Abstract

Glioblastoma is a highly aggressive and malignant tumor with an inauspicious prognosis. Its rapid proliferation and invasive properties can, at least in part, be attributed to the transcription factor NF-κB. The cannabinoid cannabidiol has been shown to exert a cytotoxic effect in certain cannabidiol-sensitive glioblastoma cells. Interestingly, while cannabidiol promotes the nuclear accumulation of NF-κB, it simultaneously inhibits its phosphorylation at serine 311, which is an essential modification for its function as a transcription factor.
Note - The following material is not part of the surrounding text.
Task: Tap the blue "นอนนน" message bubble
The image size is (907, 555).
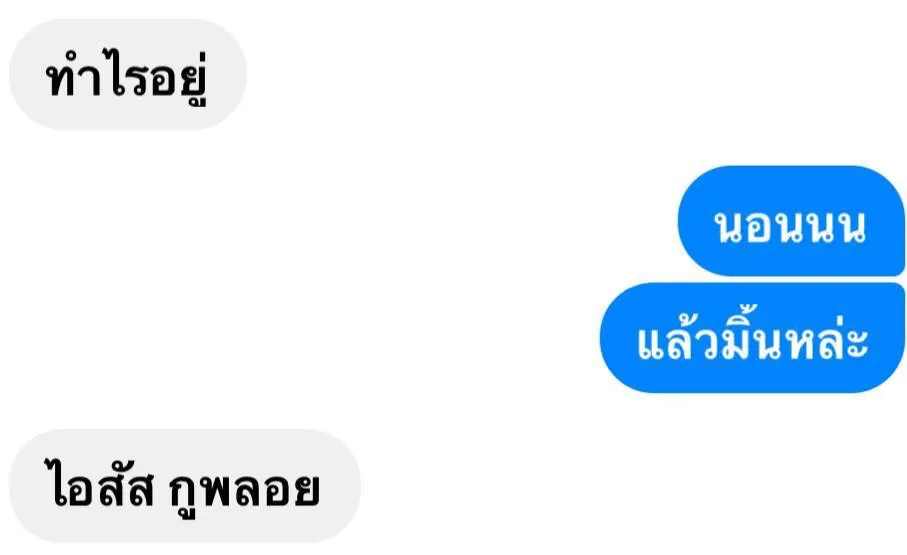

In the first part of this publication, the relevance of NF-κB translocation was examined in more detail. Cytotoxicity assays demonstrated that co-application of the NF-κB sn50 inhibitor completely abolished the cytotoxic effect of cannabidiol, indicating that NF-κB translocation is essential for mediating the cytotoxic response to cannabidiol. Supporting this, immunocytochemical staining revealed that the inhibitor effectively prevented NF-κB from translocating into the nucleus in the same cells. These findings suggest that translocation and consecutive nuclear accumulation of NF-κB lacking phosphorylation at serine 311 is critical for the cytotoxic effect of cannabidiol in cannabidiol-sensitive glioblastoma cells. The second part of this publication further investigated the role of protein kinase C zeta in glioblastoma cells, given its ability to phosphorylate NF-κB at serine 311, a modification critical for transcriptional activity related to cell survival. Viability assays demonstrated that PKCζ is present in glioblastoma cells, as evidenced by a reduction in cell numbers following the application of a PKCζ pseudosubstrate. This observation was further confirmed by immunocytochemical staining. However, CBD application led to varying effects on PKCζ expression across the investigated cell lines, with some showing increased expression, others unchanged levels, and some a reduction.